» TASK STATEMENT:
Produce a character-for-character copy of the data below.

[[ RECORDED INFORMATION, beginning ]]

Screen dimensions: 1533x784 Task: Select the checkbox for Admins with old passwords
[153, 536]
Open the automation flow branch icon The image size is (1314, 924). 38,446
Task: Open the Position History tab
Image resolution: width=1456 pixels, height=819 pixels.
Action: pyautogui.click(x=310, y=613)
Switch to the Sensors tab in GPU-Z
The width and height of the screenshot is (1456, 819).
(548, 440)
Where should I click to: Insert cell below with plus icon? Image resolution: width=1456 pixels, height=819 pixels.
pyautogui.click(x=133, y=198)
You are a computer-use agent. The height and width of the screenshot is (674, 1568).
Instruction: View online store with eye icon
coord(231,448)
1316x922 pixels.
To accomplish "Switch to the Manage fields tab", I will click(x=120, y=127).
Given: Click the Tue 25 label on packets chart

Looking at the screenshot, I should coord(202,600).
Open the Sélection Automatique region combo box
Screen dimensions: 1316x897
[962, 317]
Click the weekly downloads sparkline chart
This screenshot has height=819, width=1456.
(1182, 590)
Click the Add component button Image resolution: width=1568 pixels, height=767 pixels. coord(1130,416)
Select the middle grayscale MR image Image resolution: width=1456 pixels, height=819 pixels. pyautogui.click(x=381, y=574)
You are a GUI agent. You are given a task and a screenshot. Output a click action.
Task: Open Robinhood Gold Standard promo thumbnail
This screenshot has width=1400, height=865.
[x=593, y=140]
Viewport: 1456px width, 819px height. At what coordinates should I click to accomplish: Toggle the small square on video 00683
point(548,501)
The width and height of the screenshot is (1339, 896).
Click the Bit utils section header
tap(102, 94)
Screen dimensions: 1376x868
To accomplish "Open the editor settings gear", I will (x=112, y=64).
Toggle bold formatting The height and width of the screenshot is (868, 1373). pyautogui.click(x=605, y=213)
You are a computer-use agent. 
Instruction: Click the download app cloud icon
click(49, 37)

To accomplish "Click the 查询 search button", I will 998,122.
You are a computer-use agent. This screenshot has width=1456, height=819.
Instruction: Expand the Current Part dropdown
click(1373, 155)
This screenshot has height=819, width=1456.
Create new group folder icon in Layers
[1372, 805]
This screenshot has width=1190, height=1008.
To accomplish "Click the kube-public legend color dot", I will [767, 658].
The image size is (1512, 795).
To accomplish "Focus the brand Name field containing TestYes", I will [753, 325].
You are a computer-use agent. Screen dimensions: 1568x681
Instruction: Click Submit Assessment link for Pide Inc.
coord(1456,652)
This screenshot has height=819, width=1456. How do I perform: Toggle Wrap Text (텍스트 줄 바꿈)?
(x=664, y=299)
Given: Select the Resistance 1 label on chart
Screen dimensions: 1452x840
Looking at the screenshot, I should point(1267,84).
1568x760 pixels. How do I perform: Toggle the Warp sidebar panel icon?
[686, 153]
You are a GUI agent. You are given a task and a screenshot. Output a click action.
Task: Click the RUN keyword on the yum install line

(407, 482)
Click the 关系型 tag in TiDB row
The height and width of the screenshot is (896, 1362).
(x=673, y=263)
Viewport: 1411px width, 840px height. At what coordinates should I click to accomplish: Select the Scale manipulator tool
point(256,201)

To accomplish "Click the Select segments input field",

[[ RECORDED INFORMATION, end ]]

» SOLUTION TO THE EXERCISE:
Screen dimensions: 1533x784 Task: Select the checkbox for Admins with old passwords
[153, 536]
Open the automation flow branch icon The image size is (1314, 924). 38,446
Task: Open the Position History tab
Image resolution: width=1456 pixels, height=819 pixels.
Action: pyautogui.click(x=310, y=613)
Switch to the Sensors tab in GPU-Z
The width and height of the screenshot is (1456, 819).
(548, 440)
Where should I click to: Insert cell below with plus icon? Image resolution: width=1456 pixels, height=819 pixels.
pyautogui.click(x=133, y=198)
You are a computer-use agent. The height and width of the screenshot is (674, 1568).
Instruction: View online store with eye icon
coord(231,448)
1316x922 pixels.
To accomplish "Switch to the Manage fields tab", I will click(x=120, y=127).
Given: Click the Tue 25 label on packets chart

Looking at the screenshot, I should coord(202,600).
Open the Sélection Automatique region combo box
Screen dimensions: 1316x897
[962, 317]
Click the weekly downloads sparkline chart
This screenshot has height=819, width=1456.
(1182, 590)
Click the Add component button Image resolution: width=1568 pixels, height=767 pixels. coord(1130,416)
Select the middle grayscale MR image Image resolution: width=1456 pixels, height=819 pixels. pyautogui.click(x=381, y=574)
You are a GUI agent. You are given a task and a screenshot. Output a click action.
Task: Open Robinhood Gold Standard promo thumbnail
This screenshot has width=1400, height=865.
[x=593, y=140]
Viewport: 1456px width, 819px height. At what coordinates should I click to accomplish: Toggle the small square on video 00683
point(548,501)
The width and height of the screenshot is (1339, 896).
Click the Bit utils section header
tap(102, 94)
Screen dimensions: 1376x868
To accomplish "Open the editor settings gear", I will (x=112, y=64).
Toggle bold formatting The height and width of the screenshot is (868, 1373). pyautogui.click(x=605, y=213)
You are a computer-use agent. 
Instruction: Click the download app cloud icon
click(49, 37)

To accomplish "Click the 查询 search button", I will 998,122.
You are a computer-use agent. This screenshot has width=1456, height=819.
Instruction: Expand the Current Part dropdown
click(1373, 155)
This screenshot has height=819, width=1456.
Create new group folder icon in Layers
[1372, 805]
This screenshot has width=1190, height=1008.
To accomplish "Click the kube-public legend color dot", I will [767, 658].
The image size is (1512, 795).
To accomplish "Focus the brand Name field containing TestYes", I will [753, 325].
You are a computer-use agent. Screen dimensions: 1568x681
Instruction: Click Submit Assessment link for Pide Inc.
coord(1456,652)
This screenshot has height=819, width=1456. How do I perform: Toggle Wrap Text (텍스트 줄 바꿈)?
(x=664, y=299)
Given: Select the Resistance 1 label on chart
Screen dimensions: 1452x840
Looking at the screenshot, I should point(1267,84).
1568x760 pixels. How do I perform: Toggle the Warp sidebar panel icon?
[686, 153]
You are a GUI agent. You are given a task and a screenshot. Output a click action.
Task: Click the RUN keyword on the yum install line

(407, 482)
Click the 关系型 tag in TiDB row
The height and width of the screenshot is (896, 1362).
(x=673, y=263)
Viewport: 1411px width, 840px height. At what coordinates should I click to accomplish: Select the Scale manipulator tool
point(256,201)

To accomplish "Click the Select segments input field",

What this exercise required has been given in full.